Let $\mathcal{F} \subseteq \mathcal{P}(\mathbb{N})$ a "described", countable family of subset of $\mathbb{N}$ with the strong finite intersection property (that is, every nonempty finite subfamily of $\mathcal{F}$ has nonempty intersection, and that intersection contains infinite elements.)
With "described" family I mean that $\mathcal{F}$ can be defined as $\mathcal{F}=$ { $A_{n} : n \in \mathbb{N}$ } where, for each $n \in \mathbb{N}$, $A_{n} =$ {$m \in \mathbb{N} : p(m, n) $} and $p(m, n)$ is a "formula" with $m$ and $n$ as parameters, like, for example, $m > n$.

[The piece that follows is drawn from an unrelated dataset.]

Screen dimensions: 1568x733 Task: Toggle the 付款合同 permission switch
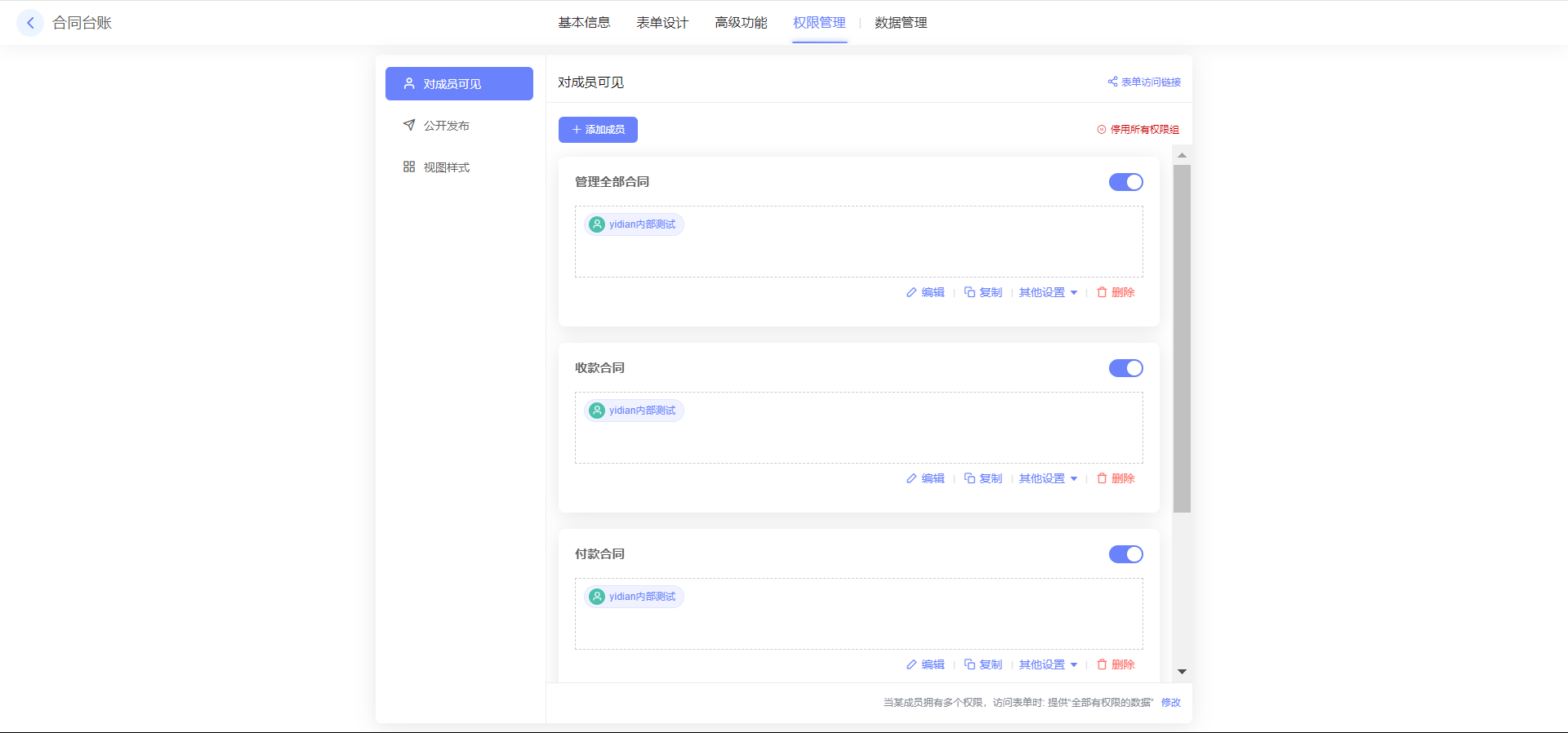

Consider now the filter $f$ generated by $\mathcal{F}$. I claim this filter cannot be an ultrafilter.
Indeed, suppose $f$ is an ultrafilter. Since no finite subset of $\mathbb{N}$ is contained in $f$, we can deduce that for every cofinite $C \subseteq \mathbb{N}$ we have $C \in f$. In other words, $f$ contains the Frèchet filter on $\mathbb{N}$ and this in turn means that $f$ is free.
But this means that we have found a way to describe a free ultrafilter, which, as far as I understand, is impossible.
So $f$ can't be an ultrafilter.
Is the reasoning correct?